• STATED EXERCISE
Print each of the following entries word for word, with no changes.

• LISTING
══════════════════════════════

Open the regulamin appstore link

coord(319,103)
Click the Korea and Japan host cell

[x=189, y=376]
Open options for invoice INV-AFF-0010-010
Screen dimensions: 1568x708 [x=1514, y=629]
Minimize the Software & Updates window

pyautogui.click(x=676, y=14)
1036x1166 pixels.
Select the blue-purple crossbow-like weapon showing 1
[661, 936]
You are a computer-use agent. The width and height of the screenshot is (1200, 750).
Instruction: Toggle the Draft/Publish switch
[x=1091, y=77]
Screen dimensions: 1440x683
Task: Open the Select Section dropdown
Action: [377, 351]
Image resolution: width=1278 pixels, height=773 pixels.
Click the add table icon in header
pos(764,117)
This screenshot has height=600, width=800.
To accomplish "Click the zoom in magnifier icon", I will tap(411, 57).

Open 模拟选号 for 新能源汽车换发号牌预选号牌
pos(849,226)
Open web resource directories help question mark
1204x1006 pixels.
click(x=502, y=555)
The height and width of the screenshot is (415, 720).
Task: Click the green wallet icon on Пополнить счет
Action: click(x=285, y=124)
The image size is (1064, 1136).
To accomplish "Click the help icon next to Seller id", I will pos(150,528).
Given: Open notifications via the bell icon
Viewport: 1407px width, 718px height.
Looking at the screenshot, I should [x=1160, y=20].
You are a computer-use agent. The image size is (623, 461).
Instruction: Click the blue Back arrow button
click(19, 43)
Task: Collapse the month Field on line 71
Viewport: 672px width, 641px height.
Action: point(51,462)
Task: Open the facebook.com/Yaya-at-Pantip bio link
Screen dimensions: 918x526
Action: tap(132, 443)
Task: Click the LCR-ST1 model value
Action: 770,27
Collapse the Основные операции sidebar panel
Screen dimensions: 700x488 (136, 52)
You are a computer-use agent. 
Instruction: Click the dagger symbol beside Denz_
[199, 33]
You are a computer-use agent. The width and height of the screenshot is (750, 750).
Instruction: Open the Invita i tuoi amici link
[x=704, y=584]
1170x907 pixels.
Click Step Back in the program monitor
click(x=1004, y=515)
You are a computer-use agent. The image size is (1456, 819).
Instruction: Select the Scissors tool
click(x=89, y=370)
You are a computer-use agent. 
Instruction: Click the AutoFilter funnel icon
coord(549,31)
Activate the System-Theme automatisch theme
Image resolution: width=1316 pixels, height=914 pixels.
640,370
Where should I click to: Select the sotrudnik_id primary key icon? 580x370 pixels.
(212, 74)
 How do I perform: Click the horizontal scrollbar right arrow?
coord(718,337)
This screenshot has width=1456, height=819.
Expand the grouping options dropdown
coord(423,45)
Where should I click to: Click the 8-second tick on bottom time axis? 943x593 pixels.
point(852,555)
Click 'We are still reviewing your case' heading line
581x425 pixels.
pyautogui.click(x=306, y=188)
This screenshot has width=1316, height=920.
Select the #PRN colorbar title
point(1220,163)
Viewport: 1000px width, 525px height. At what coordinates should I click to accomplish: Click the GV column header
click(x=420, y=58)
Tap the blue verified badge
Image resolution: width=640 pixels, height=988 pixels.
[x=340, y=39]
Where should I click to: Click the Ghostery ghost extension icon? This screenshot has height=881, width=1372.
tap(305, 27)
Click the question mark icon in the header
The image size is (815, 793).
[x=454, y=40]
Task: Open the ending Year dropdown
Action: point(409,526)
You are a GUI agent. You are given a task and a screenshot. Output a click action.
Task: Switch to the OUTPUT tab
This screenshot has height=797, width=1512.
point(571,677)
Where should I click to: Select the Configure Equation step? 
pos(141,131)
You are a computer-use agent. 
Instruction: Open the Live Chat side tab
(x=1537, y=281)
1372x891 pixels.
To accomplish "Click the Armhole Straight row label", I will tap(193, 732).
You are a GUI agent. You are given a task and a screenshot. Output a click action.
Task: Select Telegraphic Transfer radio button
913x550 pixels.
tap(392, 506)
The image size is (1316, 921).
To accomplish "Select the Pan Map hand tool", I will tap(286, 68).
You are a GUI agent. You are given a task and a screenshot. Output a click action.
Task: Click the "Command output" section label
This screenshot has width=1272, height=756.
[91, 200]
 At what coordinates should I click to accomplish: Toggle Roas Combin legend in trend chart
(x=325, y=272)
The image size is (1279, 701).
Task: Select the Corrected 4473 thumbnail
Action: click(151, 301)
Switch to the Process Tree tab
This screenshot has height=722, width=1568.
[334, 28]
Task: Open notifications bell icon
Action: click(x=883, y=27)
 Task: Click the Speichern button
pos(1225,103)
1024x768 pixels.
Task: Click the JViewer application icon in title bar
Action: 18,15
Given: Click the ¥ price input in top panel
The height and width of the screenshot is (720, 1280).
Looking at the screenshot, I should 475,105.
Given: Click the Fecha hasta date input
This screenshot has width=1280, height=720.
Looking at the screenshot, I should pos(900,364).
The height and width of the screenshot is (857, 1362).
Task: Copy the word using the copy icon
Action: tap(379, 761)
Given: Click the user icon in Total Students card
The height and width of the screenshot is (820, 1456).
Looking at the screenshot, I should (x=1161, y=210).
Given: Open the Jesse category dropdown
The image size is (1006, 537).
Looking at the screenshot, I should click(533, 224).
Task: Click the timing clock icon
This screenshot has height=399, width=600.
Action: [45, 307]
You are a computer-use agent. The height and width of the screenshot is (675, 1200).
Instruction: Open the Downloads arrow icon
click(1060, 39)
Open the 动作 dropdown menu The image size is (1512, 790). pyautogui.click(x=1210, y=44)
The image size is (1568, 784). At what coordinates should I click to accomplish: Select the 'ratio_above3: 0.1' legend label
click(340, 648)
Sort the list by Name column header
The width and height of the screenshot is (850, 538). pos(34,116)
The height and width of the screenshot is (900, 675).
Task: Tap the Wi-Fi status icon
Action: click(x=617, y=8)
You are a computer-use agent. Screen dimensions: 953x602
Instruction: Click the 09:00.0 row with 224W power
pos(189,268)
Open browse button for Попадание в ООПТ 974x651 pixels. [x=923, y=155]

══════════════════════════════

• RESULT
Open the regulamin appstore link

coord(319,103)
Click the Korea and Japan host cell

[x=189, y=376]
Open options for invoice INV-AFF-0010-010
Screen dimensions: 1568x708 [x=1514, y=629]
Minimize the Software & Updates window

pyautogui.click(x=676, y=14)
1036x1166 pixels.
Select the blue-purple crossbow-like weapon showing 1
[661, 936]
You are a computer-use agent. The width and height of the screenshot is (1200, 750).
Instruction: Toggle the Draft/Publish switch
[x=1091, y=77]
Screen dimensions: 1440x683
Task: Open the Select Section dropdown
Action: [377, 351]
Image resolution: width=1278 pixels, height=773 pixels.
Click the add table icon in header
pos(764,117)
This screenshot has height=600, width=800.
To accomplish "Click the zoom in magnifier icon", I will tap(411, 57).

Open 模拟选号 for 新能源汽车换发号牌预选号牌
pos(849,226)
Open web resource directories help question mark
1204x1006 pixels.
click(x=502, y=555)
The height and width of the screenshot is (415, 720).
Task: Click the green wallet icon on Пополнить счет
Action: click(x=285, y=124)
The image size is (1064, 1136).
To accomplish "Click the help icon next to Seller id", I will pos(150,528).
Given: Open notifications via the bell icon
Viewport: 1407px width, 718px height.
Looking at the screenshot, I should [x=1160, y=20].
You are a computer-use agent. The image size is (623, 461).
Instruction: Click the blue Back arrow button
click(19, 43)
Task: Collapse the month Field on line 71
Viewport: 672px width, 641px height.
Action: point(51,462)
Task: Open the facebook.com/Yaya-at-Pantip bio link
Screen dimensions: 918x526
Action: tap(132, 443)
Task: Click the LCR-ST1 model value
Action: 770,27
Collapse the Основные операции sidebar panel
Screen dimensions: 700x488 (136, 52)
You are a computer-use agent. 
Instruction: Click the dagger symbol beside Denz_
[199, 33]
You are a computer-use agent. The width and height of the screenshot is (750, 750).
Instruction: Open the Invita i tuoi amici link
[x=704, y=584]
1170x907 pixels.
Click Step Back in the program monitor
click(x=1004, y=515)
You are a computer-use agent. The image size is (1456, 819).
Instruction: Select the Scissors tool
click(x=89, y=370)
You are a computer-use agent. 
Instruction: Click the AutoFilter funnel icon
coord(549,31)
Activate the System-Theme automatisch theme
Image resolution: width=1316 pixels, height=914 pixels.
640,370
Where should I click to: Select the sotrudnik_id primary key icon? 580x370 pixels.
(212, 74)
 How do I perform: Click the horizontal scrollbar right arrow?
coord(718,337)
This screenshot has width=1456, height=819.
Expand the grouping options dropdown
coord(423,45)
Where should I click to: Click the 8-second tick on bottom time axis? 943x593 pixels.
point(852,555)
Click 'We are still reviewing your case' heading line
581x425 pixels.
pyautogui.click(x=306, y=188)
This screenshot has width=1316, height=920.
Select the #PRN colorbar title
point(1220,163)
Viewport: 1000px width, 525px height. At what coordinates should I click to accomplish: Click the GV column header
click(x=420, y=58)
Tap the blue verified badge
Image resolution: width=640 pixels, height=988 pixels.
[x=340, y=39]
Where should I click to: Click the Ghostery ghost extension icon? This screenshot has height=881, width=1372.
tap(305, 27)
Click the question mark icon in the header
The image size is (815, 793).
[x=454, y=40]
Task: Open the ending Year dropdown
Action: point(409,526)
You are a GUI agent. You are given a task and a screenshot. Output a click action.
Task: Switch to the OUTPUT tab
This screenshot has height=797, width=1512.
point(571,677)
Where should I click to: Select the Configure Equation step? 
pos(141,131)
You are a computer-use agent. 
Instruction: Open the Live Chat side tab
(x=1537, y=281)
1372x891 pixels.
To accomplish "Click the Armhole Straight row label", I will tap(193, 732).
You are a GUI agent. You are given a task and a screenshot. Output a click action.
Task: Select Telegraphic Transfer radio button
913x550 pixels.
tap(392, 506)
The image size is (1316, 921).
To accomplish "Select the Pan Map hand tool", I will tap(286, 68).
You are a GUI agent. You are given a task and a screenshot. Output a click action.
Task: Click the "Command output" section label
This screenshot has width=1272, height=756.
[91, 200]
 At what coordinates should I click to accomplish: Toggle Roas Combin legend in trend chart
(x=325, y=272)
The image size is (1279, 701).
Task: Select the Corrected 4473 thumbnail
Action: click(151, 301)
Switch to the Process Tree tab
This screenshot has height=722, width=1568.
[334, 28]
Task: Open notifications bell icon
Action: click(x=883, y=27)
 Task: Click the Speichern button
pos(1225,103)
1024x768 pixels.
Task: Click the JViewer application icon in title bar
Action: 18,15
Given: Click the ¥ price input in top panel
The height and width of the screenshot is (720, 1280).
Looking at the screenshot, I should 475,105.
Given: Click the Fecha hasta date input
This screenshot has width=1280, height=720.
Looking at the screenshot, I should pos(900,364).
The height and width of the screenshot is (857, 1362).
Task: Copy the word using the copy icon
Action: tap(379, 761)
Given: Click the user icon in Total Students card
The height and width of the screenshot is (820, 1456).
Looking at the screenshot, I should (x=1161, y=210).
Given: Open the Jesse category dropdown
The image size is (1006, 537).
Looking at the screenshot, I should click(533, 224).
Task: Click the timing clock icon
This screenshot has height=399, width=600.
Action: [45, 307]
You are a computer-use agent. The height and width of the screenshot is (675, 1200).
Instruction: Open the Downloads arrow icon
click(1060, 39)
Open the 动作 dropdown menu The image size is (1512, 790). pyautogui.click(x=1210, y=44)
The image size is (1568, 784). At what coordinates should I click to accomplish: Select the 'ratio_above3: 0.1' legend label
click(340, 648)
Sort the list by Name column header
The width and height of the screenshot is (850, 538). pos(34,116)
The height and width of the screenshot is (900, 675).
Task: Tap the Wi-Fi status icon
Action: click(x=617, y=8)
You are a computer-use agent. Screen dimensions: 953x602
Instruction: Click the 09:00.0 row with 224W power
pos(189,268)
Open browse button for Попадание в ООПТ 974x651 pixels. [x=923, y=155]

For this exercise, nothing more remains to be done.